The records below must be returned exactly, with every picture left out.

** ENTRIES SHOWN follows **

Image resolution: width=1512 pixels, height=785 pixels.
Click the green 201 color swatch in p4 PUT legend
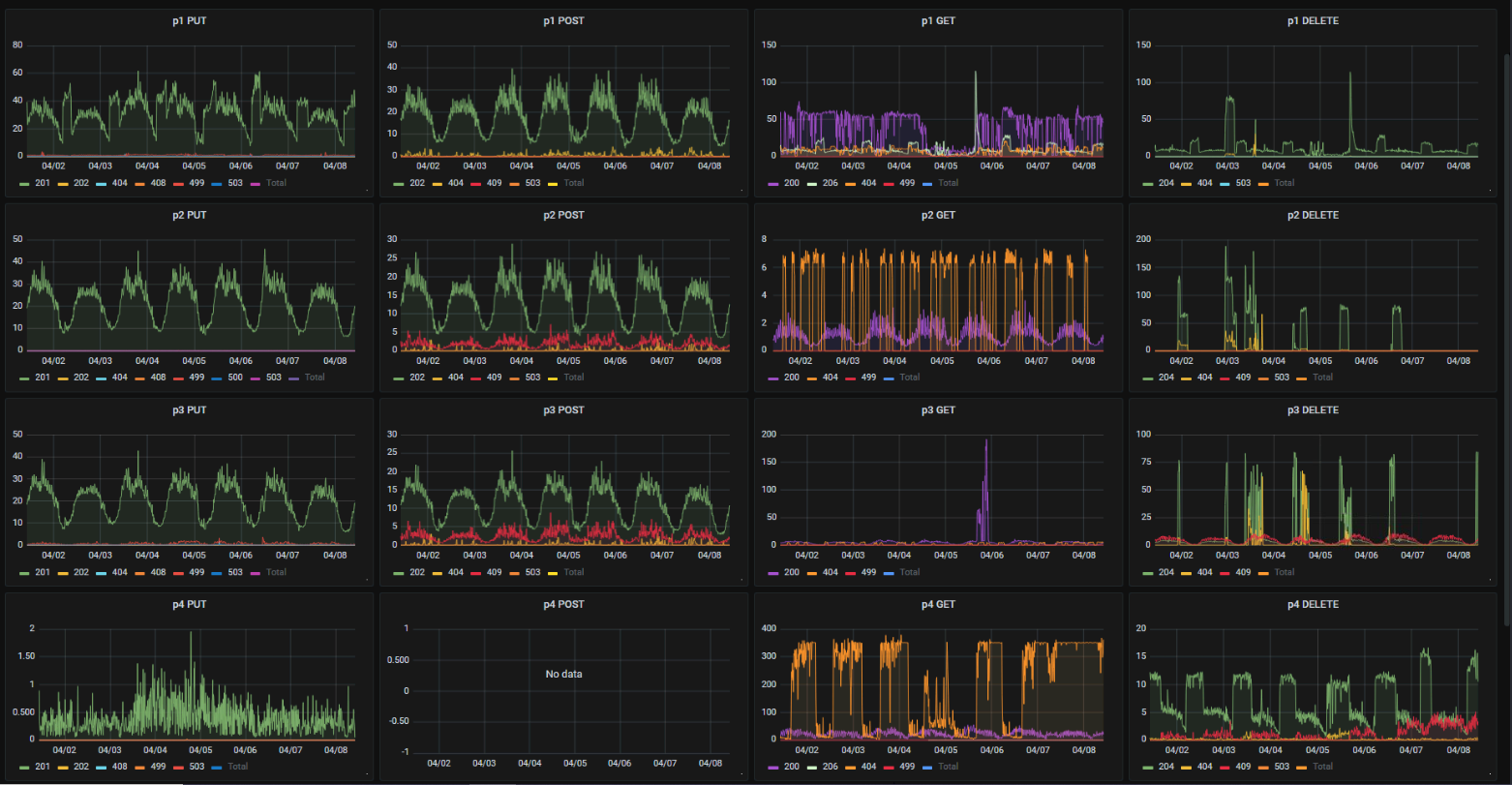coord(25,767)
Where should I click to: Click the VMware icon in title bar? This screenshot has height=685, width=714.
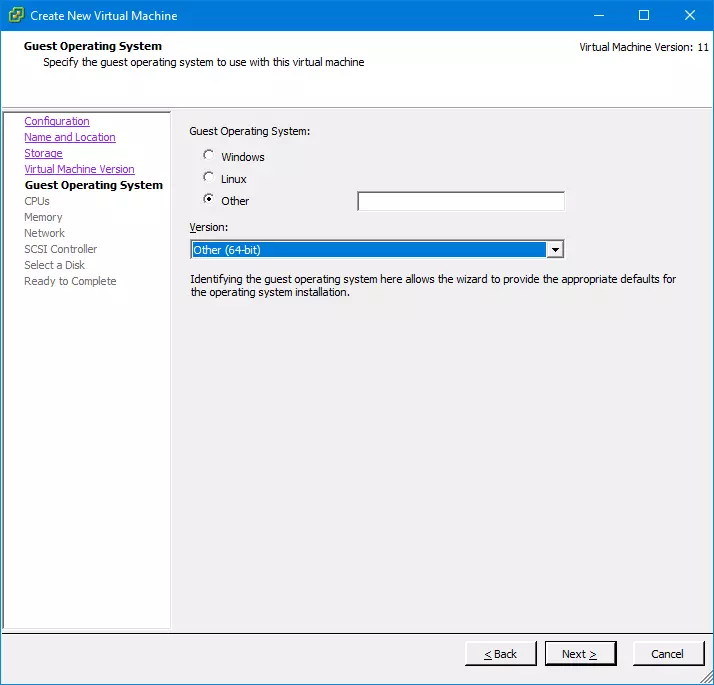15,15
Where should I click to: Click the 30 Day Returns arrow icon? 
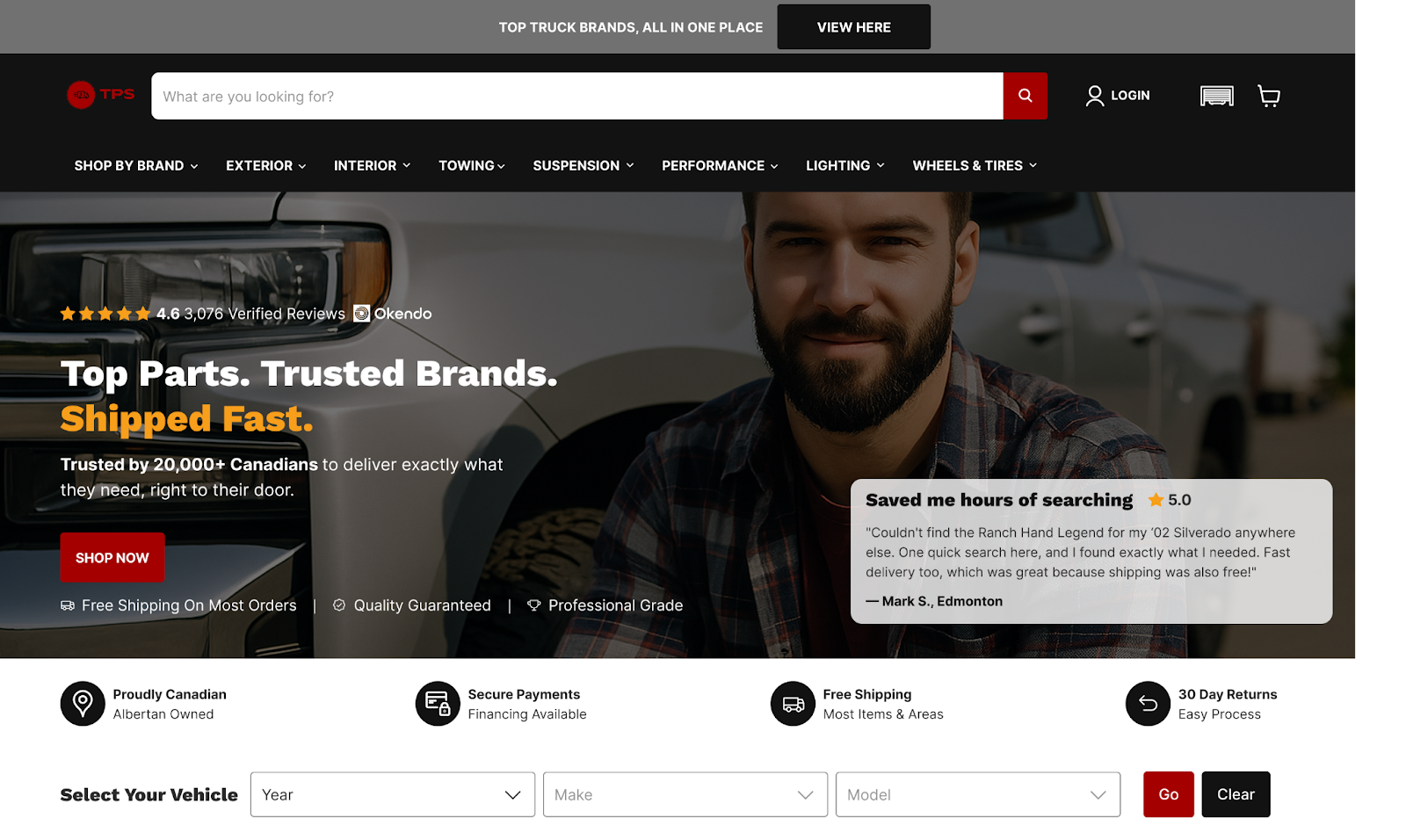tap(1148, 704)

** End of ENTRIES SHOWN **

EXPECTED ANSWER -
Image resolution: width=1512 pixels, height=785 pixels.
Click the green 201 color swatch in p4 PUT legend
coord(25,767)
Where should I click to: Click the VMware icon in title bar? This screenshot has height=685, width=714.
15,15
Where should I click to: Click the 30 Day Returns arrow icon? 
tap(1148, 704)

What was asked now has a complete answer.